* Work required: Write out exactly the lines from the one containing "Cat Collars & Leashes (212, 1629)" through the last line of the records below, and no others.

* Task input:

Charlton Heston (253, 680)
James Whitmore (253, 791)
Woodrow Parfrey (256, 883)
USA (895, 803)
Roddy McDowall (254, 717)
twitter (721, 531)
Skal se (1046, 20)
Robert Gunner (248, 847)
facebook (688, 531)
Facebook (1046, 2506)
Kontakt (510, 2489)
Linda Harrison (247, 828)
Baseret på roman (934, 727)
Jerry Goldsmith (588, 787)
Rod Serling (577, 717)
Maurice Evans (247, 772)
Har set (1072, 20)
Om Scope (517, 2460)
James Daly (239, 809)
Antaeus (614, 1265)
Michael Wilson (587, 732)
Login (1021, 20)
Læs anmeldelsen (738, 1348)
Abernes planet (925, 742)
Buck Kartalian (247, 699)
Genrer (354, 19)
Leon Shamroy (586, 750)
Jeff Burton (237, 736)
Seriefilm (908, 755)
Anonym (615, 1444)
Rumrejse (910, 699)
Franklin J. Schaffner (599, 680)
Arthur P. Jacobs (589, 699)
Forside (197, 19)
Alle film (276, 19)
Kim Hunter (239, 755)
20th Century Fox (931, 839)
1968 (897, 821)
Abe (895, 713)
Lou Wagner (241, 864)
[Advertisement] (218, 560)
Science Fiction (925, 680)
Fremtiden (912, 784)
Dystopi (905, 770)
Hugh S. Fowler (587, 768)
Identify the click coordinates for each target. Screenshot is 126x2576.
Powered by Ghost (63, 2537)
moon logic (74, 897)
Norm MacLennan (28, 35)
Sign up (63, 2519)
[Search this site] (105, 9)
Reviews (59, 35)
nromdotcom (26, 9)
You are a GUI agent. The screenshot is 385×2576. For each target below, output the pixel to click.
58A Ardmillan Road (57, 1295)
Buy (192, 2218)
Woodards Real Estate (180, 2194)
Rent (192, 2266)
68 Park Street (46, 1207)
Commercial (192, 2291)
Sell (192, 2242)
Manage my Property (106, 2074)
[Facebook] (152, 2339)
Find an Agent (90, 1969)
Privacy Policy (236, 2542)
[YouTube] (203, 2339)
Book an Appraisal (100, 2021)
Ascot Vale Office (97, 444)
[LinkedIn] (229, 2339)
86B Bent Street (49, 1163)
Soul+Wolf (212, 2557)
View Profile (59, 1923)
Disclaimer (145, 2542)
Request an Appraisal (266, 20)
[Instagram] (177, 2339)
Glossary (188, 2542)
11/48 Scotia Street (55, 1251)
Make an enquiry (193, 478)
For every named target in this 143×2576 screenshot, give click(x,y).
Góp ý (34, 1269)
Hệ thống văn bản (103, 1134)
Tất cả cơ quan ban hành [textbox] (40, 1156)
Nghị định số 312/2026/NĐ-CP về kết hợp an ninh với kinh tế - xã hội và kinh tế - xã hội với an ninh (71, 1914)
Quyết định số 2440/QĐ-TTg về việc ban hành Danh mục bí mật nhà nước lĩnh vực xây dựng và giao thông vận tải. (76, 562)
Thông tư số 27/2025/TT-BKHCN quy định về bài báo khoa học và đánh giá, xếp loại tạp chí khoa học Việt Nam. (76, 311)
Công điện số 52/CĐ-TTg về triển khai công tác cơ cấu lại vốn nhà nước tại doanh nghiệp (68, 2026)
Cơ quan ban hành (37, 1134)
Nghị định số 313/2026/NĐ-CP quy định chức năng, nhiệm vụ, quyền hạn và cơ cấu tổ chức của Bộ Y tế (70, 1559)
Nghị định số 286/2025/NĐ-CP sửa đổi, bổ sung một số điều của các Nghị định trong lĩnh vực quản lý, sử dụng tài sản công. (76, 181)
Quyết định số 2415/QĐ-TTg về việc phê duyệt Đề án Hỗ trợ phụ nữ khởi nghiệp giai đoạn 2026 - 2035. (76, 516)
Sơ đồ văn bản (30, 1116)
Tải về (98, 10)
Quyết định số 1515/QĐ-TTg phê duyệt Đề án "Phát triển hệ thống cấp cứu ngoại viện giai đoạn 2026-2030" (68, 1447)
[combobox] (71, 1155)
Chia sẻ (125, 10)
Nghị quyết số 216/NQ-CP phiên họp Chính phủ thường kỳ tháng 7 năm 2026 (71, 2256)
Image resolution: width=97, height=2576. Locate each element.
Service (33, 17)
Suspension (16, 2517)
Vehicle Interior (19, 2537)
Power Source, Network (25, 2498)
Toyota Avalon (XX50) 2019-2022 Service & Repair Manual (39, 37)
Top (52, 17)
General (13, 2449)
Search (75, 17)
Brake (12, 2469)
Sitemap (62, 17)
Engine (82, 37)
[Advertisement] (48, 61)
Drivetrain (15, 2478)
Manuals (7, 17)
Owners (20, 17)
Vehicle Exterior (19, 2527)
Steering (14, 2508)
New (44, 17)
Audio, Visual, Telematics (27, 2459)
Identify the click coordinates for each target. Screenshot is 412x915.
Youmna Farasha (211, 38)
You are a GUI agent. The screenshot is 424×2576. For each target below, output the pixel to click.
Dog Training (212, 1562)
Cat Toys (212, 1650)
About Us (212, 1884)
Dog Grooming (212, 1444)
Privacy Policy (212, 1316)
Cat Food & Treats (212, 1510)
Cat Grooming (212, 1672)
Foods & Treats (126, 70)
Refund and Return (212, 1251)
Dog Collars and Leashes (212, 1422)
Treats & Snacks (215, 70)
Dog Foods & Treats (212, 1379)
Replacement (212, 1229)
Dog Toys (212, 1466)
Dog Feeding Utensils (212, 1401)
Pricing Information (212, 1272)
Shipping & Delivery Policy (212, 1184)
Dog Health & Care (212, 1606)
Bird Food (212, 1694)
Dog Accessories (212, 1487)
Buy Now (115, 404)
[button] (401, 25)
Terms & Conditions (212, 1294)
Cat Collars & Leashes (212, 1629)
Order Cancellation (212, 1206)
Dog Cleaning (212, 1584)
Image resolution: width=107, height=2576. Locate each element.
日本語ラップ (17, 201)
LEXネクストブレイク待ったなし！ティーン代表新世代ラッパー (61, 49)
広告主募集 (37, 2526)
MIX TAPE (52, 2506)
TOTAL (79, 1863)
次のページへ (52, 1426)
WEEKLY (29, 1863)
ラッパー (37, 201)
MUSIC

* Answer for this exercise:
Cat Collars & Leashes (212, 1629)
Order Cancellation (212, 1206)
Dog Cleaning (212, 1584)
Image resolution: width=107, height=2576. Locate each element.
日本語ラップ (17, 201)
LEXネクストブレイク待ったなし！ティーン代表新世代ラッパー (61, 49)
広告主募集 (37, 2526)
MIX TAPE (52, 2506)
TOTAL (79, 1863)
次のページへ (52, 1426)
WEEKLY (29, 1863)
ラッパー (37, 201)
MUSIC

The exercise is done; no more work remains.